= Human Consciousness Project =

Research organization

The Human Consciousness Project is a professional organization, located at the University of Southampton, set up to study the nature of consciousness, the human brain and clinical death. The project is multidisciplinary and involves scientists and physicians worldwide. Sam Parnia serves as director of the project.

==History==

The organization was founded by Sam Parnia. In 2008 the project announced that it was undertaking a collaboration with 25 medical centers across Europe and America in preparation for a study called AWARE (AWAreness during REsuscitation). More than 1000 cardiac arrest survivors were recruited for the study. The study was to introduce a multi-disciplinary perspective, cerebral monitoring techniques, and innovative tests. Among the innovative research designs was the placement of images in resuscitation areas. The images were placed on shelves below the ceiling and could only be seen from above. The design was constructed in order to verify the possibility of out-of-body experiences.

===AWARE-study===
The first results from the AWARE-study were published in the medical journal Resuscitation in 2014, and attracted the attention of the media. The study was led by Parnia together with Peter Fenwick, Stephen Holgate and Robert Peveler. The article was a multi-author text. The authors reported that 101 out of 140 patients completed stage 2 interviews.

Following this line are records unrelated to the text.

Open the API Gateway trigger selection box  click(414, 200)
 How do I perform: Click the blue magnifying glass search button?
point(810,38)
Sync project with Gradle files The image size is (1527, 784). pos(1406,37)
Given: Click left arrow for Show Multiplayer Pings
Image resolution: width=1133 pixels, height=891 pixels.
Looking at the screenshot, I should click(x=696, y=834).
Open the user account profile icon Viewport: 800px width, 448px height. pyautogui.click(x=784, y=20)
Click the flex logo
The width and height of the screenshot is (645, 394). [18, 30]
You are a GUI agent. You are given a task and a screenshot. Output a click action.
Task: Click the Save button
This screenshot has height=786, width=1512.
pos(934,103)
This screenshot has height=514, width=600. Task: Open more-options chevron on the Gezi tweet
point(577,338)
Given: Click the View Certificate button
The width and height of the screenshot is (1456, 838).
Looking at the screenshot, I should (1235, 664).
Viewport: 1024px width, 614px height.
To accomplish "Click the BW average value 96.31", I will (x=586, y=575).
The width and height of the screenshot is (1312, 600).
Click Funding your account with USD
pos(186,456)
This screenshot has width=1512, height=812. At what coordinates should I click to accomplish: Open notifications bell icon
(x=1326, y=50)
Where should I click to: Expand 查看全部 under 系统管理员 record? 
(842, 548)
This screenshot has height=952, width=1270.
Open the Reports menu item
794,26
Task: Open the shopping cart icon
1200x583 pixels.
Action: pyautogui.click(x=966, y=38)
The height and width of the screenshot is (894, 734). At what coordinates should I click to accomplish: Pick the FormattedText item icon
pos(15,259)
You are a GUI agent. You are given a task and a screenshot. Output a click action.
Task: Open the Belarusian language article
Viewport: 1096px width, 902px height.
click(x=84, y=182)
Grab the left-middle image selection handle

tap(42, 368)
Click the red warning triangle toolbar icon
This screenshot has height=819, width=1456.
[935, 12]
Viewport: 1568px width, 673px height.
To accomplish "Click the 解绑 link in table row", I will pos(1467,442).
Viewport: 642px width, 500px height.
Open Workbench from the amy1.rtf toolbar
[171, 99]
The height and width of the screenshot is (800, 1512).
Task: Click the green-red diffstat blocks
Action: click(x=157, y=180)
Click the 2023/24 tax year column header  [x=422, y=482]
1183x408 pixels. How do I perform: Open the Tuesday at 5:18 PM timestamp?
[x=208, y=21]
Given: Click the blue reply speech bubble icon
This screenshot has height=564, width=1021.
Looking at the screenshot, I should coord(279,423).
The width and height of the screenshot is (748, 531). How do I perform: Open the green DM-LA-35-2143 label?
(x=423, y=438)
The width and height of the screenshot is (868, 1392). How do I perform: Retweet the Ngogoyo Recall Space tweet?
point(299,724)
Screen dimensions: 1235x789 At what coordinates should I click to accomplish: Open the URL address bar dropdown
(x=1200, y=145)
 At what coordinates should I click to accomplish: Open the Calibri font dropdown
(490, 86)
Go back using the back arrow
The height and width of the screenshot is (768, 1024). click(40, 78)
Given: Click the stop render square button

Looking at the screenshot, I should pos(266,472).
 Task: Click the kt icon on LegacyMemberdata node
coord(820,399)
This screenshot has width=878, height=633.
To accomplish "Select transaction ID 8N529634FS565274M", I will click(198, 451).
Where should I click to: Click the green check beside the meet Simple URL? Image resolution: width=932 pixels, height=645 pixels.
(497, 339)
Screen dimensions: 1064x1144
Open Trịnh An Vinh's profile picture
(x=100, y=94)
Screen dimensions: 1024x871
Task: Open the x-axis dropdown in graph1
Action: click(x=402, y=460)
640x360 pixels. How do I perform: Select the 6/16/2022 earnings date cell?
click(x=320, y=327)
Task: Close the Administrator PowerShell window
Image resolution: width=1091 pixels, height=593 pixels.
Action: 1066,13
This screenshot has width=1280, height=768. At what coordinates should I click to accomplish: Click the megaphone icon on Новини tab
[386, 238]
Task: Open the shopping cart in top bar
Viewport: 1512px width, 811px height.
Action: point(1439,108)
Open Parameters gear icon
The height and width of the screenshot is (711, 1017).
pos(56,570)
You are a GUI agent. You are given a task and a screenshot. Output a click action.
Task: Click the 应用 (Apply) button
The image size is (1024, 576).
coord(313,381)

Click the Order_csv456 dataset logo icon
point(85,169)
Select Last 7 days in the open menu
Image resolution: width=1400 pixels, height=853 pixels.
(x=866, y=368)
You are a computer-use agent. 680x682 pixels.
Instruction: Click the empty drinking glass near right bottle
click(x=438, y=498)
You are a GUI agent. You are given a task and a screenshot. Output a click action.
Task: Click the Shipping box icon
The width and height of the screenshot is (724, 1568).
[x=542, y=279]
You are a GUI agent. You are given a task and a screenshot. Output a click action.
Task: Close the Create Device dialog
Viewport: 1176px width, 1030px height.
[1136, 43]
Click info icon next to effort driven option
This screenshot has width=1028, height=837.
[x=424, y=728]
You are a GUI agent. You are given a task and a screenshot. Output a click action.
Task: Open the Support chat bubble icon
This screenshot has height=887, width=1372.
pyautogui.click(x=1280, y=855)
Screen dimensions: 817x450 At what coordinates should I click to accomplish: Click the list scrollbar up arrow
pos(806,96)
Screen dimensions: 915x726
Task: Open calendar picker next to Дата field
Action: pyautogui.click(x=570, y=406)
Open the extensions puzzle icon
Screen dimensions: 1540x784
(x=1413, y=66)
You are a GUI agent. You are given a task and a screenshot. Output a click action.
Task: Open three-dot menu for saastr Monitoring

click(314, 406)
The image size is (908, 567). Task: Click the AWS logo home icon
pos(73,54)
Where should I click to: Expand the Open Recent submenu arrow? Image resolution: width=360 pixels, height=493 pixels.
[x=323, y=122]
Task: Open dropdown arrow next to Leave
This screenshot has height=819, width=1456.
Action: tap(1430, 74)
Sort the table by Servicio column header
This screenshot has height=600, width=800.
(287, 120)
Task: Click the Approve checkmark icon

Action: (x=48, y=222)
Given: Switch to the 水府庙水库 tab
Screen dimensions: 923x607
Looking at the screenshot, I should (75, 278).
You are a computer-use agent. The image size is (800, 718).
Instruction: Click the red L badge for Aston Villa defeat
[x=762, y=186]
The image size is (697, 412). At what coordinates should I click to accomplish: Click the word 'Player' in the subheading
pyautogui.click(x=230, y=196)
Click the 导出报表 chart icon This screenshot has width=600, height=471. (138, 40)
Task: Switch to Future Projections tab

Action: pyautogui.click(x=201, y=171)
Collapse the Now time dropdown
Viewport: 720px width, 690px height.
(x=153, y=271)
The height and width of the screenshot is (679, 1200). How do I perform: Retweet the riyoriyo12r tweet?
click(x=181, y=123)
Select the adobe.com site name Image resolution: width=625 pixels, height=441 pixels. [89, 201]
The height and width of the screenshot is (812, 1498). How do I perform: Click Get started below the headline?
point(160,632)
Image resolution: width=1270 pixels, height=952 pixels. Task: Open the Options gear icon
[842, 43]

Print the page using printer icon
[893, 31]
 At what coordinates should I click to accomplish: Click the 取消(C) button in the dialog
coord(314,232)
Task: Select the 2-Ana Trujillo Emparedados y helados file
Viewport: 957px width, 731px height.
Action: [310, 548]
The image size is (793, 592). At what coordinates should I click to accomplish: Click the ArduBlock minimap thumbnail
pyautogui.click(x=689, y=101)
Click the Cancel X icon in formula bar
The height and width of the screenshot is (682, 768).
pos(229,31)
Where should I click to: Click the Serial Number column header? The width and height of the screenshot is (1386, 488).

They found that 9 out of 101 cardiac arrest survivors had experiences that could be classified as near-death experiences. 46% could retrieve memories from their cardiac arrest, and the memories could be subdivided into the following categories: fear; animals/plants; bright light; violence/persecution; deja-vu; family; recalling events post-CA. Of these, 2% fulfilled the criteria of the Greyson NDE scale and reported an out-of-body experience with awareness of the resuscitation situation. Of these, 1 person described details related to technical resuscitation equipment. None of the patients reported seeing the test design with upward facing images.

===AWARE II===

A follow-up study called AWAreness during REsuscitation - II, not officially connected to the original project at Southampton, was published in 2023 in the journal Resuscitation.